Limited partnership tax circular eases investor concerns
June 06, 2009 | BY
clpstaff &clp articles &Wayne Chen and Patrick [email protected], [email protected] Law OfficesSince the amendments to the Law of Partnership Enterprise…
Wayne Chen and Patrick Chen
Llinks Law Offices
Since the amendments to the Law of Partnership Enterprise (new partnership law) were promulgated on August 27 2008, tax policy for limited partnerships has become an important issue and concern for investors.
After the new partnership law took effect on December 23, the Ministry of Finance (MOF) and the State Administration of Taxation (SAT) jointly issued the Circular on Income Tax for Partner of Partnership Enterprise (Circular 159).
1) Tax payers – pursuant to Circular 159, every partner of a partnership enterprise is a tax payer. An individual partner shall be obliged to pay individual income tax, and a partner in the form of a corporation or other entity shall be obliged to pay enterprise income tax;
2) Taxable incomes – pursuant to Circular 159, the taxable incomes, including the business income and the other incomes of a partnership enterprise, shall be calculated in light of the principle of “dividends first and tax second”.
Individual partner applicable tax rate
Prior to the implementation of Circular 159, the Regulations on Individual Income Tax on the Investors of Sole Proprietorships and Partnership Enterprises (Regulations 91) stipulates that an individual partner shall pay individual income tax for the business income of a partnership enterprise. This was according to the Law of Individual Income Tax at the same tax rate as that levied on a self-employed entrepreneur.
The Circular on the Execution Principles for Regulations 91 (Circular 84) further stipulates that all interest, dividends and profits gained from investment into a partnership enterprise shall be considered as interest, dividends and profits of the partner's individual income and be taxed at the corresponding individual income tax rate.
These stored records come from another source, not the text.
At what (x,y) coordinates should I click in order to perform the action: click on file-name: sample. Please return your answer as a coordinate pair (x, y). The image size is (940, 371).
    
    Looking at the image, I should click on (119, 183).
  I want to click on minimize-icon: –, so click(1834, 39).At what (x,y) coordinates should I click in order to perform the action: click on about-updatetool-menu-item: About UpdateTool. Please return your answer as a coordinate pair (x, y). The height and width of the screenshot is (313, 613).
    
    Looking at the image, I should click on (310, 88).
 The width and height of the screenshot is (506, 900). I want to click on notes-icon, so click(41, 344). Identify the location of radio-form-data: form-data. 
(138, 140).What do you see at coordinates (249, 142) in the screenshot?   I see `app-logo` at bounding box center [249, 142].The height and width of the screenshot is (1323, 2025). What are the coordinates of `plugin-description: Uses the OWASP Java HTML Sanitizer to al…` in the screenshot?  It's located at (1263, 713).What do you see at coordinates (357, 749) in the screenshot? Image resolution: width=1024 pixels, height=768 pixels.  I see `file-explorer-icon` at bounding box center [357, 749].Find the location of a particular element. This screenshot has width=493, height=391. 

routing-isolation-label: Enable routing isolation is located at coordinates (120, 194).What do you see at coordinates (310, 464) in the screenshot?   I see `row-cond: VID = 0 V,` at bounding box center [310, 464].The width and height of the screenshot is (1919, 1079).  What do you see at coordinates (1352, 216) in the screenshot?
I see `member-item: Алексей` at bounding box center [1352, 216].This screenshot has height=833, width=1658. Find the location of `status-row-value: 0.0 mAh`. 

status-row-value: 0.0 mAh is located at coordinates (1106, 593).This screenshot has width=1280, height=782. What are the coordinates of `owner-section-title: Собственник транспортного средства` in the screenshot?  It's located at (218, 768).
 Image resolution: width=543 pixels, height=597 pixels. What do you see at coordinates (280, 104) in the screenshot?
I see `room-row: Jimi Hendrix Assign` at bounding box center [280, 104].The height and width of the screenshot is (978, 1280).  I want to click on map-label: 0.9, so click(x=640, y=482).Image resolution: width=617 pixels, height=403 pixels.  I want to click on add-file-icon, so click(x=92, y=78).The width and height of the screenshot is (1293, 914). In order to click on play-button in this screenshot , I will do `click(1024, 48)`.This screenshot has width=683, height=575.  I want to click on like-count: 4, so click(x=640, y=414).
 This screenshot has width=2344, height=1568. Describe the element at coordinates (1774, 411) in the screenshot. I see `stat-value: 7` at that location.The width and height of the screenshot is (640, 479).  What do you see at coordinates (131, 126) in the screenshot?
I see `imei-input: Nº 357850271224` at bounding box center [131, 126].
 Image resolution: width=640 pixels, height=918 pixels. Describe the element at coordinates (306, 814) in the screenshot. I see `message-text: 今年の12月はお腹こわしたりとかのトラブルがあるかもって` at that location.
Pursuant to Article 6 of Circular 159, “if there are any conflicts between the previous provisions and this Circular, the stipulations in this Circular shall prevail”. But there are no conflicts among Circular 159, Regulations 91 and Circular 84, in respect of income tax for an individual partner. An individual partner shall pay individual income tax for the business income of a partnership enterprise according to Regulations 91 and Circular 84. And the interest, dividends and profits from the investment into a partnership enterprise shall be taxed at a rate of 20% pursuant to the Law of Individual Income Tax.
We note that, under Circular 159, the taxable income of a partner includes both the business income and other incomes of the partnership enterprise. Regulations 91 stipulates the business income rather than the other incomes – to our understanding “other incomes” are the non-business incomes including government allowances and rewards – but there is no other stipulation regulating individual income tax for the other incomes of a partnership enterprise. How the partner pays this is waiting for SAT's further clarification.
Another issue is how to apply recent local tax policies concerning partnerships. In both Shanghai and Ningbo, individual partners of a limited partnership are organised into the general partners who operate the partnership business and the limited partners who do not. The limited partner and general partner respectively pay income tax at a rate of 20%, and at the five-grade progressive rates of 5% to 35%.
In Beijing, limited partners and general partners are treated identically: the individual partners pay income tax at a rate of 20% as applied on the income of “interest, dividends and profits” or “yields from property assignment”.
We understand that it is reasonable to treat limited partners and general partners differently in respect of individual income tax because of the differing nature of income sources. But Regulations 91 and Circular 84 do not stipulate different tax rates for limited partners and general partners. Whether these are different is still waiting SAT's further clarification.
Corporations or other entities applicable tax rates
According to Circular 159, partners in the form of corporations or other entities shall pay enterprise income tax for the corresponding income of a partnership enterprise pursuant to the Law of Enterprise Income Tax. This stipulates that the incomes gained from the equity investment in qualified resident enterprises, such as dividends and profits, are exempted incomes.
But, in cases where a partnership enterprise invests in a resident enterprise, should the incomes gained therefrom also be considered as exempted income for the partners in the form of corporations or other entities?
A partnership enterprise is considered as a “pipe entity”, so its investment in other enterprises is also considered as its partners' direct investment. To some extent it is reasonable that the income of a partnership enterprise – gained from an equity investment in qualified resident enterprises – is exempted income for corporations or other classified entities. However, there are no relevant laws to regulate tax on the investment income of a partnership enterprise for partners in the form of corporations or other entities. This also needs to be further clarified by SAT.